The mother of three busy boys wakes up well before dawn to put in that precious time at the keyboard. Some days she works on fresh material as it comes to her. Other times she's fleshing out story ideas that came to her on her commute to her day job coordinating the Hope Centre for UFV.
And because she puts in the hours, sometimes she's sending off a manuscript to an e-publishing company.
"Writing around the rest of life is a decidedly unglamorous thing," she said. "I did a lot of going to bed at 9 p.m. mid-week so I could get in seven hours of sleep to fit writing in at 4 a.m. before my side job (recruiting for Japanese students) from 5 a.m. to 6 a.m. and then getting everyone out the door to work and school."
Her hard work and persistence has paid off. Vandepol has recently released her second fiction offering, a collection of short stories titled Stories Your Mother Never Told You.
Like her first book, Mother Mexico, Vandepol has chosen to offer it online to get it directly into the hands of her readers.
She remains without an agent, by choice, happy to create fiction on the side while continuing to work on numerous other literary projects.
"Looking for an agent is time consuming," she said. "If one found me I'd be interested in sitting down to talk, but I'd rather spend my time for now just writing and then getting that writing to my readers in the most efficient way possible, which is e-publishing."
Stories Your Mother Never Told You is available on Smashwords.com for about the cost of a cup of coffee. The process is quick, and the platform allows users to read on a mobile device, computer, or even to print off a pdf version.

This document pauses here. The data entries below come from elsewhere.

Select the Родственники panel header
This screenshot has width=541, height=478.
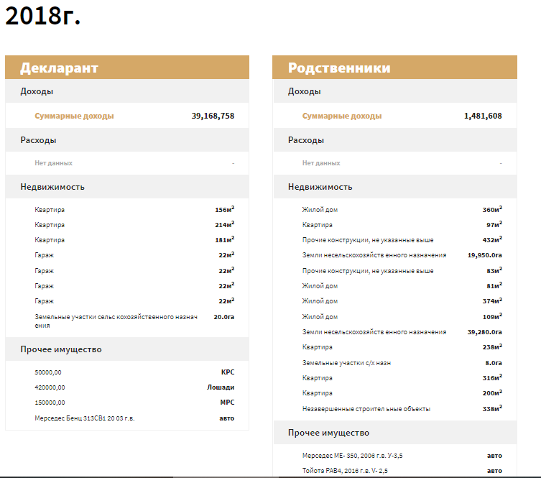click(x=339, y=68)
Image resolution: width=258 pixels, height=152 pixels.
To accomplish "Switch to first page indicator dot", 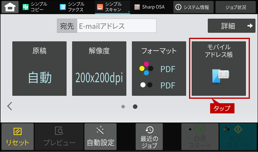I will tap(123, 106).
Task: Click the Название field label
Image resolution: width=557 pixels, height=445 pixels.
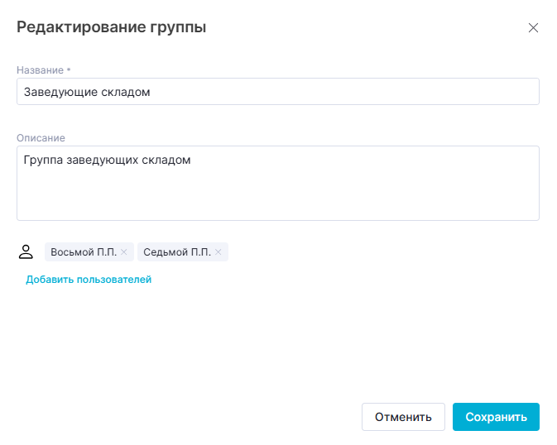Action: pos(40,70)
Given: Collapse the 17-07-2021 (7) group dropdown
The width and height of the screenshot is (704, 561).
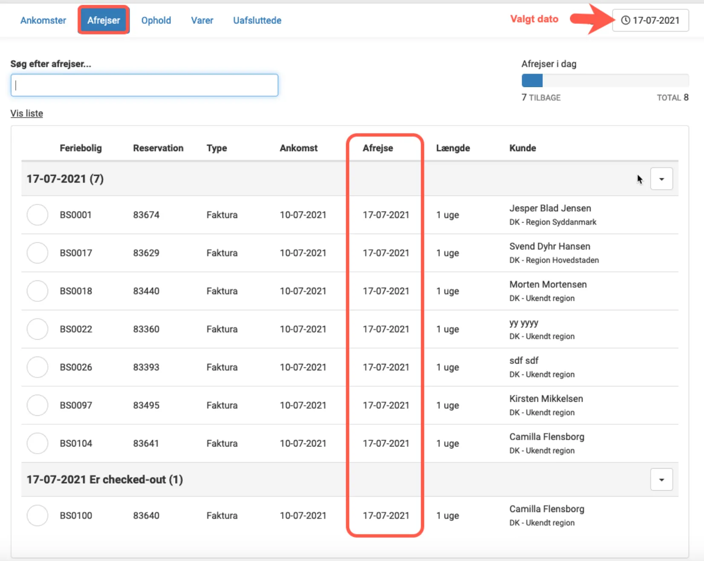Looking at the screenshot, I should click(661, 179).
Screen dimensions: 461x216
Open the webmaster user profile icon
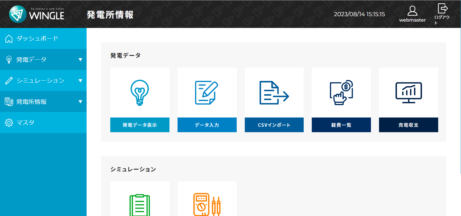412,11
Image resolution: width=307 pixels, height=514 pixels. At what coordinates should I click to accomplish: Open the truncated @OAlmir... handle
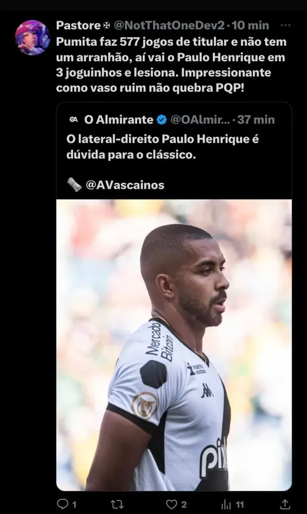click(x=199, y=120)
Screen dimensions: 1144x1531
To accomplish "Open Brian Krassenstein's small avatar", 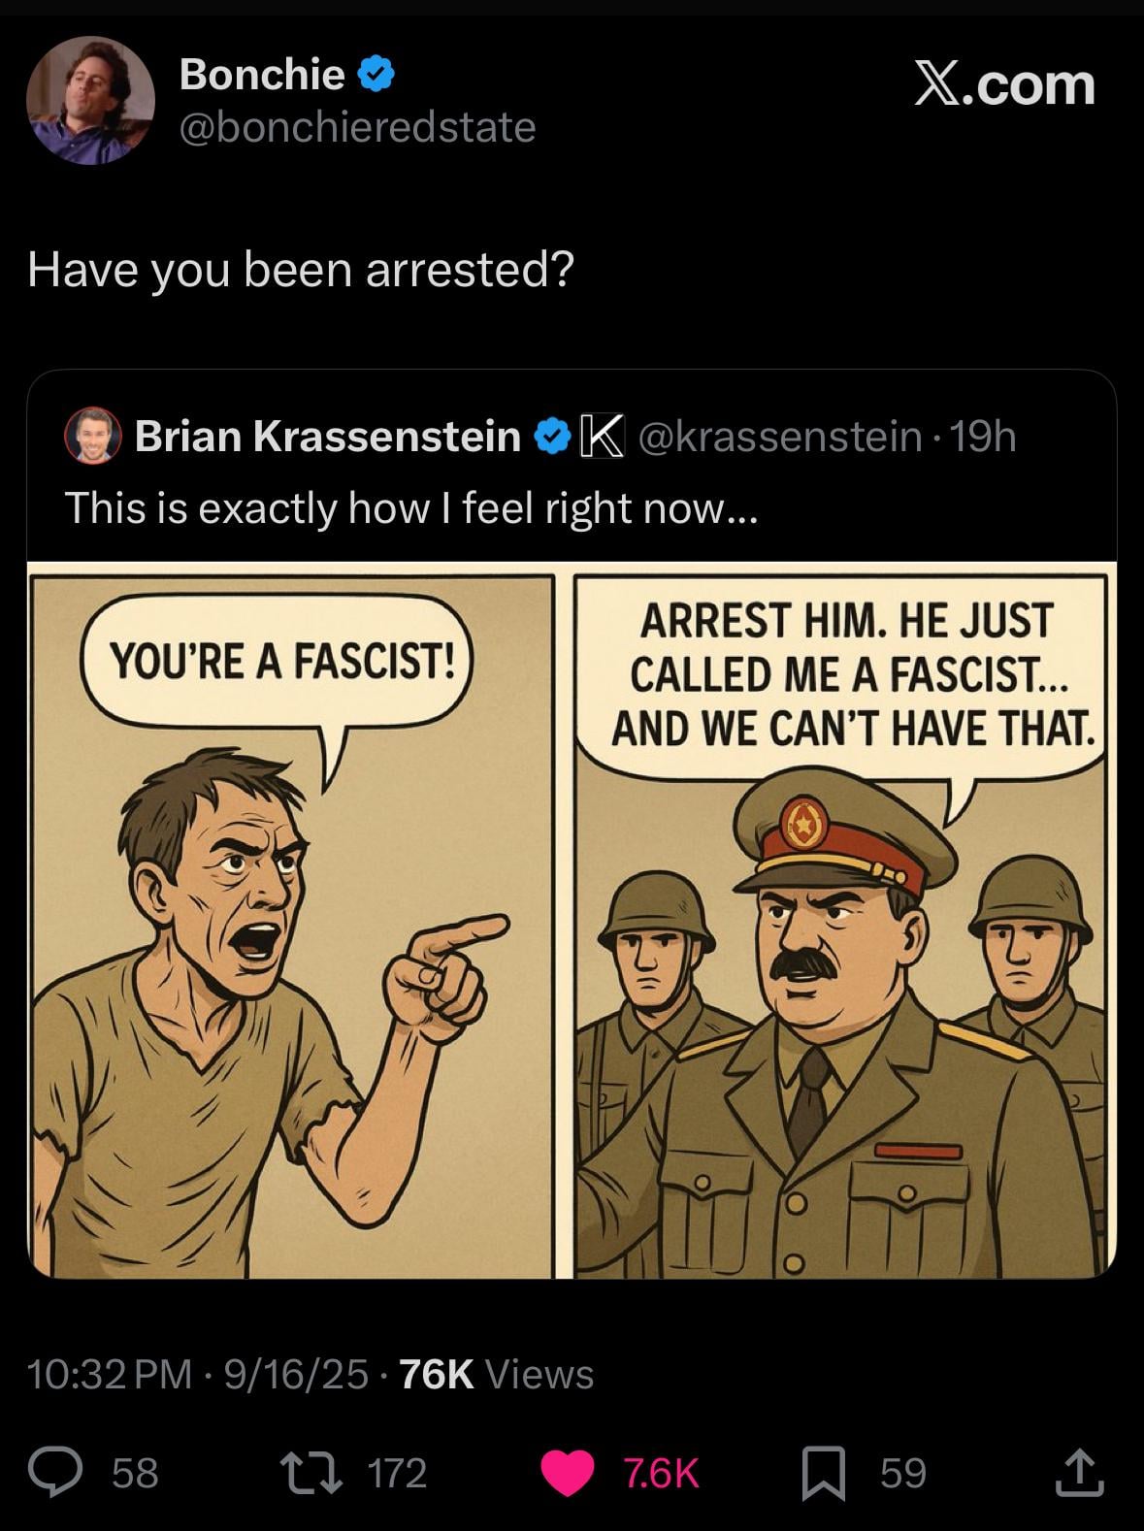I will [x=93, y=436].
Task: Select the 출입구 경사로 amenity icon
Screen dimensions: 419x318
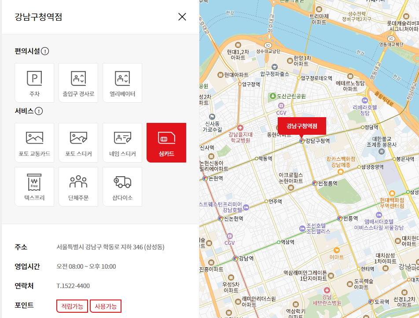Action: click(78, 83)
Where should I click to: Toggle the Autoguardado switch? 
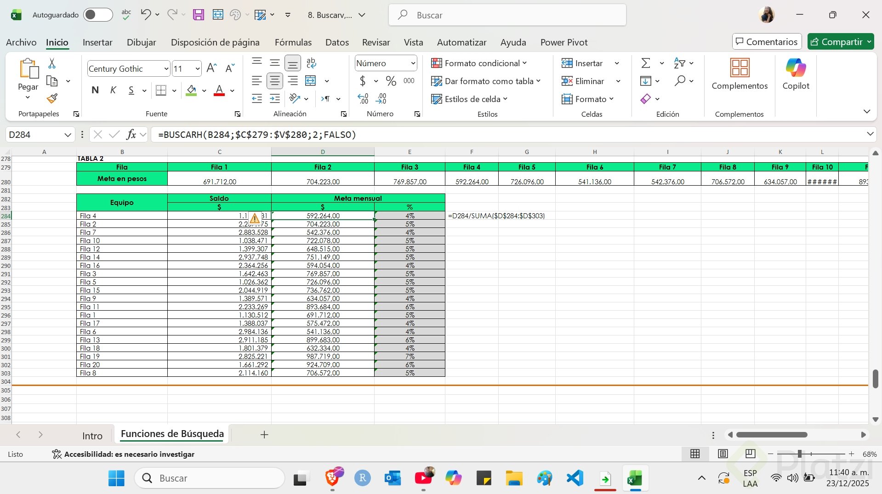pos(97,15)
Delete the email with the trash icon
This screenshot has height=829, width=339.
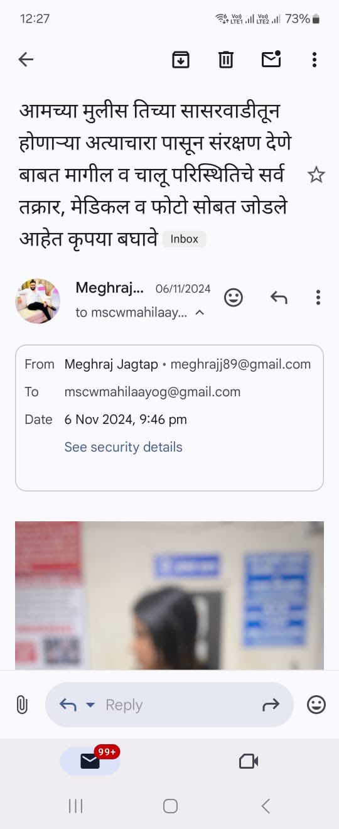[226, 60]
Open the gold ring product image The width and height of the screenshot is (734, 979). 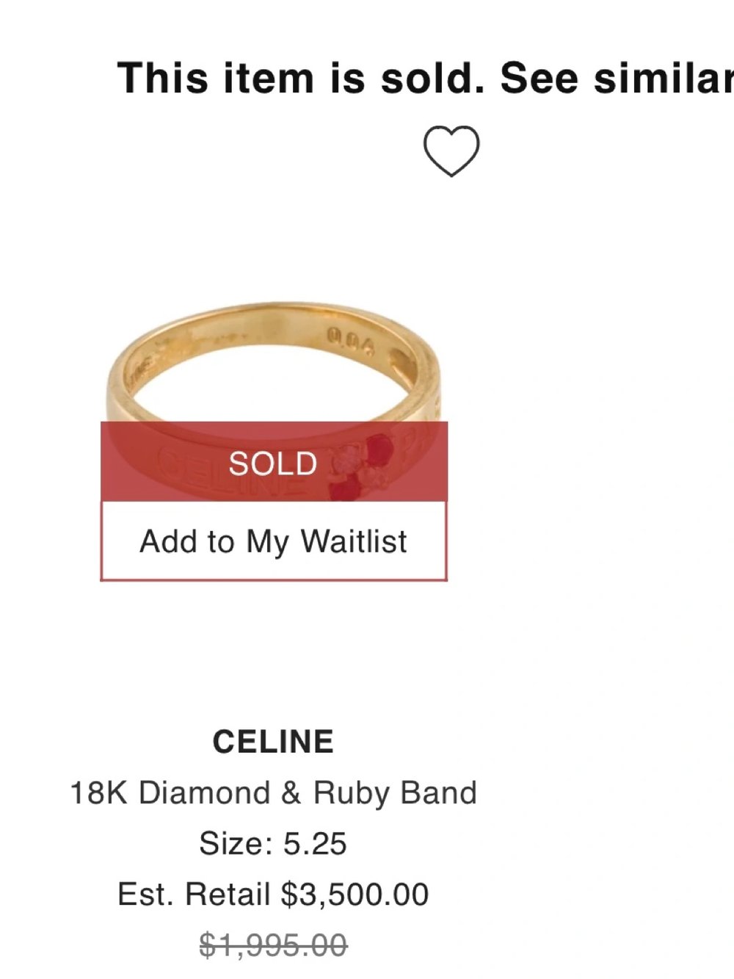tap(273, 367)
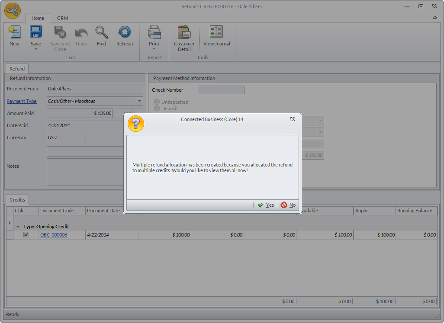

She was one of the authors featured at the Harrison Festival of the Arts Literary Night, which was organized by UFV and focused on works by that university's faculty.
That night, she read the first of the short stories included her collection, The Lesson. The story is a light-hearted look at the differences in parenting, written with Vandepol's sense of humour.
It was a chance to interact with her readers, something authors don't often get to experience, she said.
She has another reading event coming up, and is keeping busy as an editor for a magazine. She's also working on a writing coach book with her colleague, young adult author Allison Kilgannon.
While writing is a great passion, she couldn't devote herself entirely to it. Her work, and time spent volunteering, is just too important to push to the side, she said.
“I can't imagine just writing,” she said. “Inspiration is drawn from every aspect of my day, from my commute to my family to my volunteering and my work.”
She admits she does her best writing on her commute.
The UFV Hope Centre recently offered a writers weekend retreat, where Vandepol had the chance to connect with other authors at various stages in their careers. One of those writers completed their work at the retreat, and it was published shortly afterward.
“It is always enjoyable to take the mystique away from writing and make it accessible for those who dream about doing it,” she said. The next writers retreat is in late November, she added.
She has some advice for writers who are struggling to finish a project, get published, or those who are struggling to find the time to write at all.
“I would say to writers out there, just get to paper or keyboard whatever you have time for and collect it. It's like a savings account you can draw on later.”
She also treats her writing just like any other job, rather than a romanticized vision.
“I set up deadlines for myself. If we can reach them for work or school, we can reach them for artistic pursuits as well,” she said.
Michelle Vandepol's work can be found at smashwords.com.